Among the Central Acts on State subjects, there were 257 Appropriation Acts; 36 laws on land, revenue, tenancy, agriculture, agricultural produce or property (estate); 11 laws related to administration or development of areas; 8 laws on banking, debt, deposit, securities, encumbrances or bonds; 6 security (both internal and external) related laws; 5 laws on extension or revocation (of extension) of laws; 2 laws on taxation, excise, grants, tariffs or Finance Acts; another 2 laws on contracts, torts, companies or insurance; 2 laws related to criminal law or offences; 2 laws dealt with government employment or other executive related issues; 2 laws on environment and wildlife; 2 laws on industries, trade and commerce; 1 Repealing and Amending Act; 1 law on labour, workers, labour disputes or industrial disputes; 1 law related to suits, courts, civil procedure, consumer protection or related to judiciary; 1 on infrastructure, transport or energy and 1 on restoration, rehabilitation of people and juveniles.

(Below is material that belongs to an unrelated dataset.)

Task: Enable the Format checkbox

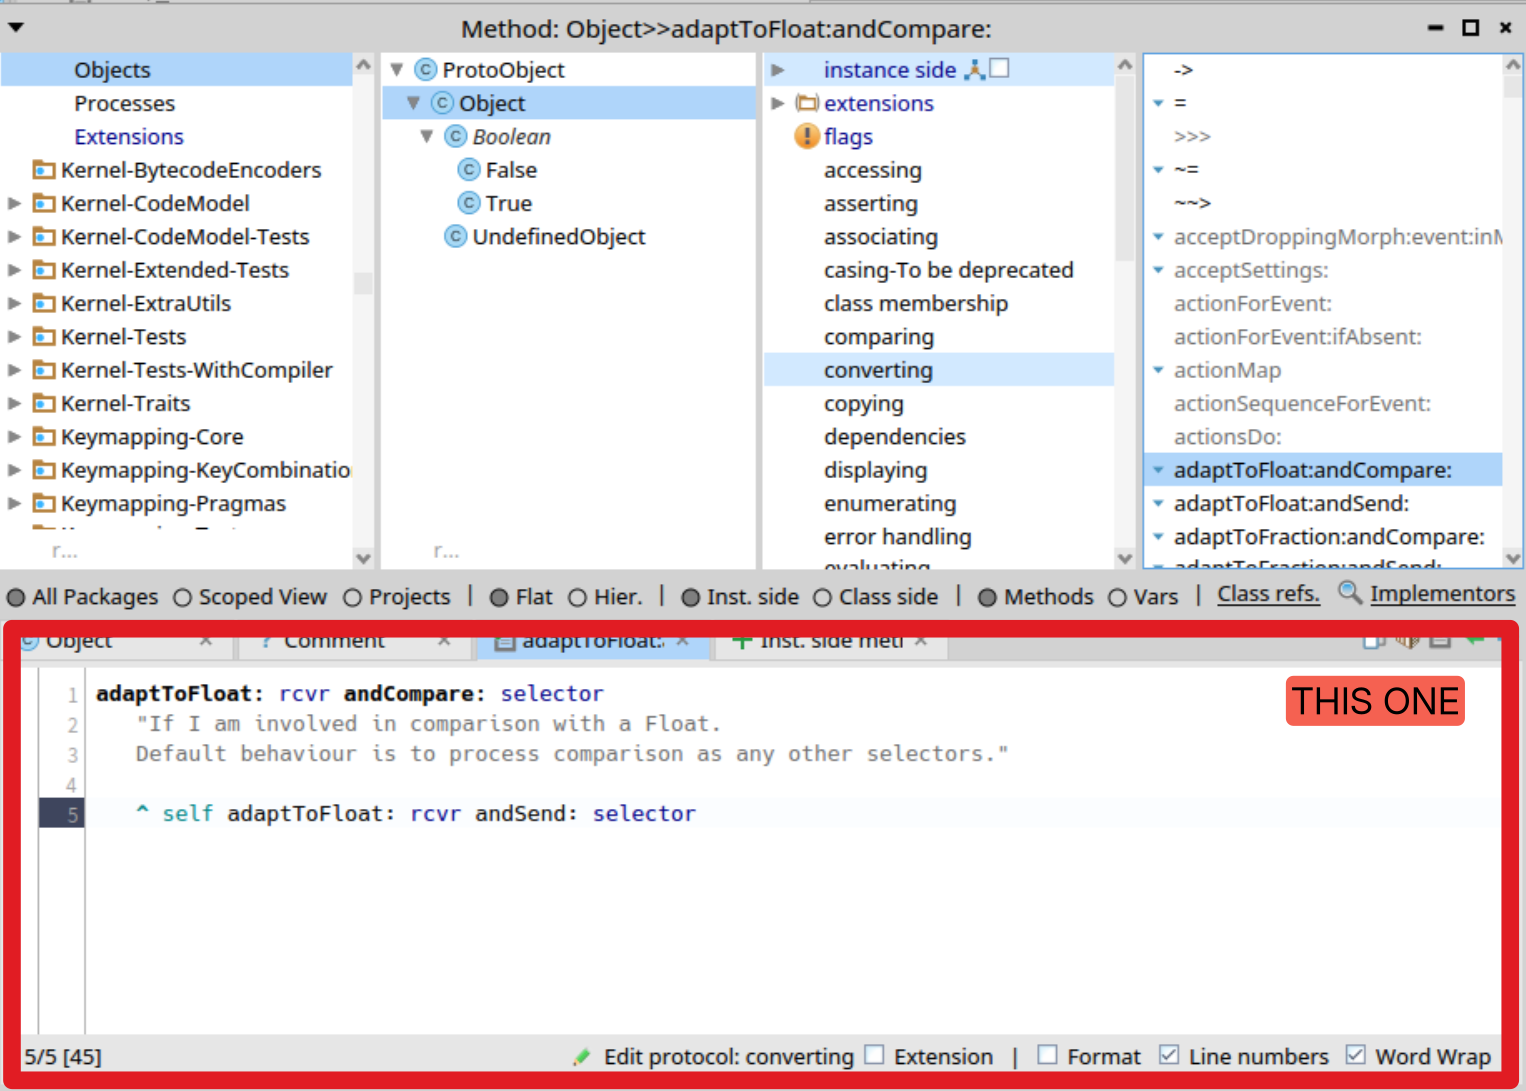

In light of these recommendations, two repealing laws, namely the Repealing and Amending Act, 2015 and the Repealing and Amending (Second) Act, 2015 were enacted by Parliament. While the first statute repealed 35 unwanted laws, the second one repealed 90 obsolete laws. Further the Repealing and Amending (Third) Bill, 2015 has been passed by the Lok Sabha. This Bill seeks to repeal 295 more laws. Additionally, the Appropriation Acts (Repeal) Bill, 2015, which seeks to repeal 758 laws, has been passed by the Lok Sabha.
Of the large number of obsolete laws, a major chunk has already been repealed or is in the Parliament, pending approval for repeal. Once these two Bills are also passed by the Parliament, a total of 1178 unnecessary laws would have been done away with.